__What needs to be done__
An exact copy of the listing is what the response must contain.
Data provided: Begin
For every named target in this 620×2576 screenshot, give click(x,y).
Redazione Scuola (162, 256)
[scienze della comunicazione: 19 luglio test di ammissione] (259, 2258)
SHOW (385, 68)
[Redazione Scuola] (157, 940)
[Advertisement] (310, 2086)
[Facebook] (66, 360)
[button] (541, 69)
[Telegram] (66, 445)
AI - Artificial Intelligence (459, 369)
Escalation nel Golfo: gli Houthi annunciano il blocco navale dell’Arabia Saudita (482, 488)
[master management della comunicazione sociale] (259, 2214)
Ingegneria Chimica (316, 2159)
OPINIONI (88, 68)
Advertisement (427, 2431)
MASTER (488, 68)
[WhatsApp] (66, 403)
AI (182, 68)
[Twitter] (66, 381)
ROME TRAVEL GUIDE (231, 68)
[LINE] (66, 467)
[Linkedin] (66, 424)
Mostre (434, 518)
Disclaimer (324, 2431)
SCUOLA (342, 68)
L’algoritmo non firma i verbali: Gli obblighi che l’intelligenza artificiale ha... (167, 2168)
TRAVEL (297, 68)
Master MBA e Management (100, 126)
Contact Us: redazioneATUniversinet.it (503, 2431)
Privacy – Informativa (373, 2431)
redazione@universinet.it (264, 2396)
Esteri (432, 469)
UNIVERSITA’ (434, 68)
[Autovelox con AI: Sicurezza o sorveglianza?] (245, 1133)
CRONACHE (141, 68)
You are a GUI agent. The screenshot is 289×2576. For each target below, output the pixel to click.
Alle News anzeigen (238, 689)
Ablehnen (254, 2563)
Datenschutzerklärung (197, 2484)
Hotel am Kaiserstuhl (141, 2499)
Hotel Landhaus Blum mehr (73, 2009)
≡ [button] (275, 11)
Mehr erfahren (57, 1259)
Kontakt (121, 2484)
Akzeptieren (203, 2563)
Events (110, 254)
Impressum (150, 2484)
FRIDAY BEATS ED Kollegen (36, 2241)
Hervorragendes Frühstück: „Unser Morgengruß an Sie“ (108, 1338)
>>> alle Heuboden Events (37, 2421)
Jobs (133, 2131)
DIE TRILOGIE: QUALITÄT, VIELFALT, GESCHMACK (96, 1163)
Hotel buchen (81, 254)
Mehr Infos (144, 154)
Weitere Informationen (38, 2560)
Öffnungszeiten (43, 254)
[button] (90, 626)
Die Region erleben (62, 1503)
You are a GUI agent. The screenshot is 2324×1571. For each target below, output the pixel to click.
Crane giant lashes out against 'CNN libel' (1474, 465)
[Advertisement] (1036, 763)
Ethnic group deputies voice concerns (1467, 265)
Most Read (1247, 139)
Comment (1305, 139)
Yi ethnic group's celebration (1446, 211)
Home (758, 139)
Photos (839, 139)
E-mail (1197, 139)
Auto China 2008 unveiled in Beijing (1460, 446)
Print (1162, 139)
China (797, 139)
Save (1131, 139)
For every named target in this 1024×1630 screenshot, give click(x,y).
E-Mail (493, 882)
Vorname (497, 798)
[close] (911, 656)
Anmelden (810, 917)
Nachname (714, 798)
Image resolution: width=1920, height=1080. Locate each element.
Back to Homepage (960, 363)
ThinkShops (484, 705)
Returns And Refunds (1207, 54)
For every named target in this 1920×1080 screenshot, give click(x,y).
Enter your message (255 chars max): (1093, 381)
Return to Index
Data provided: End
__Completed exercise__
For every named target in this 620×2576 screenshot, give click(x,y).
Redazione Scuola (162, 256)
[scienze della comunicazione: 19 luglio test di ammissione] (259, 2258)
SHOW (385, 68)
[Redazione Scuola] (157, 940)
[Advertisement] (310, 2086)
[Facebook] (66, 360)
[button] (541, 69)
[Telegram] (66, 445)
AI - Artificial Intelligence (459, 369)
Escalation nel Golfo: gli Houthi annunciano il blocco navale dell’Arabia Saudita (482, 488)
[master management della comunicazione sociale] (259, 2214)
Ingegneria Chimica (316, 2159)
OPINIONI (88, 68)
Advertisement (427, 2431)
MASTER (488, 68)
[WhatsApp] (66, 403)
AI (182, 68)
[Twitter] (66, 381)
ROME TRAVEL GUIDE (231, 68)
[LINE] (66, 467)
[Linkedin] (66, 424)
Mostre (434, 518)
Disclaimer (324, 2431)
SCUOLA (342, 68)
L’algoritmo non firma i verbali: Gli obblighi che l’intelligenza artificiale ha... (167, 2168)
TRAVEL (297, 68)
Master MBA e Management (100, 126)
Contact Us: redazioneATUniversinet.it (503, 2431)
Privacy – Informativa (373, 2431)
redazione@universinet.it (264, 2396)
Esteri (432, 469)
UNIVERSITA’ (434, 68)
[Autovelox con AI: Sicurezza o sorveglianza?] (245, 1133)
CRONACHE (141, 68)
You are a GUI agent. The screenshot is 289×2576. For each target below, output the pixel to click.
Alle News anzeigen (238, 689)
Ablehnen (254, 2563)
Datenschutzerklärung (197, 2484)
Hotel am Kaiserstuhl (141, 2499)
Hotel Landhaus Blum mehr (73, 2009)
≡ [button] (275, 11)
Mehr erfahren (57, 1259)
Kontakt (121, 2484)
Akzeptieren (203, 2563)
Events (110, 254)
Impressum (150, 2484)
FRIDAY BEATS ED Kollegen (36, 2241)
Hervorragendes Frühstück: „Unser Morgengruß an Sie“ (108, 1338)
>>> alle Heuboden Events (37, 2421)
Jobs (133, 2131)
DIE TRILOGIE: QUALITÄT, VIELFALT, GESCHMACK (96, 1163)
Hotel buchen (81, 254)
Mehr Infos (144, 154)
Weitere Informationen (38, 2560)
Öffnungszeiten (43, 254)
[button] (90, 626)
Die Region erleben (62, 1503)
You are a GUI agent. The screenshot is 2324×1571. For each target below, output the pixel to click.
Crane giant lashes out against 'CNN libel' (1474, 465)
[Advertisement] (1036, 763)
Ethnic group deputies voice concerns (1467, 265)
Most Read (1247, 139)
Comment (1305, 139)
Yi ethnic group's celebration (1446, 211)
Home (758, 139)
Photos (839, 139)
E-mail (1197, 139)
Auto China 2008 unveiled in Beijing (1460, 446)
Print (1162, 139)
China (797, 139)
Save (1131, 139)
For every named target in this 1024×1630 screenshot, give click(x,y).
E-Mail (493, 882)
Vorname (497, 798)
[close] (911, 656)
Anmelden (810, 917)
Nachname (714, 798)
Image resolution: width=1920, height=1080. Locate each element.
Back to Homepage (960, 363)
ThinkShops (484, 705)
Returns And Refunds (1207, 54)
For every named target in this 1920×1080 screenshot, give click(x,y).
Enter your message (255 chars max): (1093, 381)
Return to Index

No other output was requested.